There are many public hospitals in most of the provices in Cambodia but the quality of services still poor. The only most popular hospital in Phnom Penh is Calmette Hospital. There are also many private local and international clinics available also in Phnom Penh.

Health Education

The Health Educations in Cambodia are provided by some None Profit Organizations and ministries for teaching important concepts to all ages of Cambodian people. The main goal of the Health Education is to reduce morbidity and mortality rates of illness. Specific objectives include:

  • To evaluate the knowledge about illness and prevention techniques within the community;
  • To increase knowledge and initiate behavioral change regarding illness and prevention techniques within the community;
  • To support the community in the prevention of disease;
  • To strengthen the capacity of the public health services to provide effective health education for the community.

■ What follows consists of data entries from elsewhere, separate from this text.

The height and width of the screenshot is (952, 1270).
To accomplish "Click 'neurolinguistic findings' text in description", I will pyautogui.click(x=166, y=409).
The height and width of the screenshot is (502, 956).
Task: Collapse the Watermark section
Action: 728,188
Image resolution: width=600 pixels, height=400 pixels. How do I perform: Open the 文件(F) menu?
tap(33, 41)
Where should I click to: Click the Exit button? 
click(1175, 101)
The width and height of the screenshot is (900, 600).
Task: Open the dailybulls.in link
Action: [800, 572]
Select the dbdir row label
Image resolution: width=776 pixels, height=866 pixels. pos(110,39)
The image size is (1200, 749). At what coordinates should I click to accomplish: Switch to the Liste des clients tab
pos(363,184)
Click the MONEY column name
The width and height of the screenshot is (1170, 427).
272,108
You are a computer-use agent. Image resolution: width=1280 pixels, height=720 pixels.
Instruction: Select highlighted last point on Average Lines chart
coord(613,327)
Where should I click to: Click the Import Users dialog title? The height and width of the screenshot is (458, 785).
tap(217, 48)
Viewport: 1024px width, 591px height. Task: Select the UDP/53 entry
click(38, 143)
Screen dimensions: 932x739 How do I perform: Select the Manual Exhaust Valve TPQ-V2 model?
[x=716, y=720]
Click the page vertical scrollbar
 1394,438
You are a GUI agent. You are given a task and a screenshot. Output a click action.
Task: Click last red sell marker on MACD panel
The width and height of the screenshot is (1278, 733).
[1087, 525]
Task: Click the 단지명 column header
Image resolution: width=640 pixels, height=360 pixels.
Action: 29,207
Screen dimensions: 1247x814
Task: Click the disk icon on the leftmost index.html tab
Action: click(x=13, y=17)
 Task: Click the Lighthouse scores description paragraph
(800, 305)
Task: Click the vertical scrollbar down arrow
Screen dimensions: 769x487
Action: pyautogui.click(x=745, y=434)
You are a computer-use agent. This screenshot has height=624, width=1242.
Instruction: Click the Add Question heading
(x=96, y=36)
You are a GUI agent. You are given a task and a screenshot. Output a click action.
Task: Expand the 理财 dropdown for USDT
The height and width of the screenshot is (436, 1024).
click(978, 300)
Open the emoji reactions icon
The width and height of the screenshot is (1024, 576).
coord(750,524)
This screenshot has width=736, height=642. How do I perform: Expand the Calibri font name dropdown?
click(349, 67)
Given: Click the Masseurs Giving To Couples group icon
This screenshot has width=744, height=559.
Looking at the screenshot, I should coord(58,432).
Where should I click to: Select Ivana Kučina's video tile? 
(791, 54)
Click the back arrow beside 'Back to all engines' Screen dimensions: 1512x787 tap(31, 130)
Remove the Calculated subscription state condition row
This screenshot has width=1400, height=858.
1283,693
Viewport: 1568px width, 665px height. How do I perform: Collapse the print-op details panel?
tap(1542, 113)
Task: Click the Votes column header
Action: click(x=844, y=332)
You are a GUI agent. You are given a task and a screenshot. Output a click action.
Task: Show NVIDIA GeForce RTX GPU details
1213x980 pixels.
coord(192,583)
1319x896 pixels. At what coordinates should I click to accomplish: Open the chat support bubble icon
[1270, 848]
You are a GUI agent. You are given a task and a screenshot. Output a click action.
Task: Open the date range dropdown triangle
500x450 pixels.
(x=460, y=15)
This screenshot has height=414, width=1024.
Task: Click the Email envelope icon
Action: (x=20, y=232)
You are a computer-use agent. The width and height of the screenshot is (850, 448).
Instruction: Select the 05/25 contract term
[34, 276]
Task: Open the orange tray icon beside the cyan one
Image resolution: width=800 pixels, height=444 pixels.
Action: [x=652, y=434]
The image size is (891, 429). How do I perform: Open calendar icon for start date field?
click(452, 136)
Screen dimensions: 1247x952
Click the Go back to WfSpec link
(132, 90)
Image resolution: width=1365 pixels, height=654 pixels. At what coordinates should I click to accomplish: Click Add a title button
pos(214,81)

Most active Health Education are provided by the Health Education Department of the National Center which is responsible for parasitology, entomology and malaria control education activities in 4 health programs:

  1. Malaria
  2. Dengue
  3. Helminthiasis / Schistosomiasis
  4. Filairiasis
  5. Health Info

Financial
Overall care improved for several reasons, says HealthNet International, one of the contracted NGOs. Of critical importance was an end to private practice among public workers.

Salaries were so low in the government clinics, at $10-$30 per month, that health workers had to seek other income. Many openly sold their services outside of the health centers and could earn 10 times more than their official salaries.

Payment was raised to levels high enough to get staff to dedicate 100% of their time to the public system. Doctors and district managers settled for salaries from $120-$180 per month.

“Existing district health managers have worked in an environment where it was unwise to make unpopular decisions. Many managers in charge are afraid to discipline staff as they fear dreadful repercussions,” says HealthNet.

An outsider is not hindered by longstanding relationships with staff and managers, and with reasonable incentives can get acceptance of new ideas.

“Civil servants expect life-long employment, and generally speaking, do not take risks that could jeopardize that position. The contract manager (by contrast) knows he has to score within the contract period,” says HealthNet. Failure to perform could mean no renewal.

By boosting salaries and putting in financial incentives, NGOs are getting clinic staff to stop private practice and ensure quality of care. Efficient and cleaner clinics are getting noticed, and patients are abandoning often more expensive outside treatment, and spreading the word.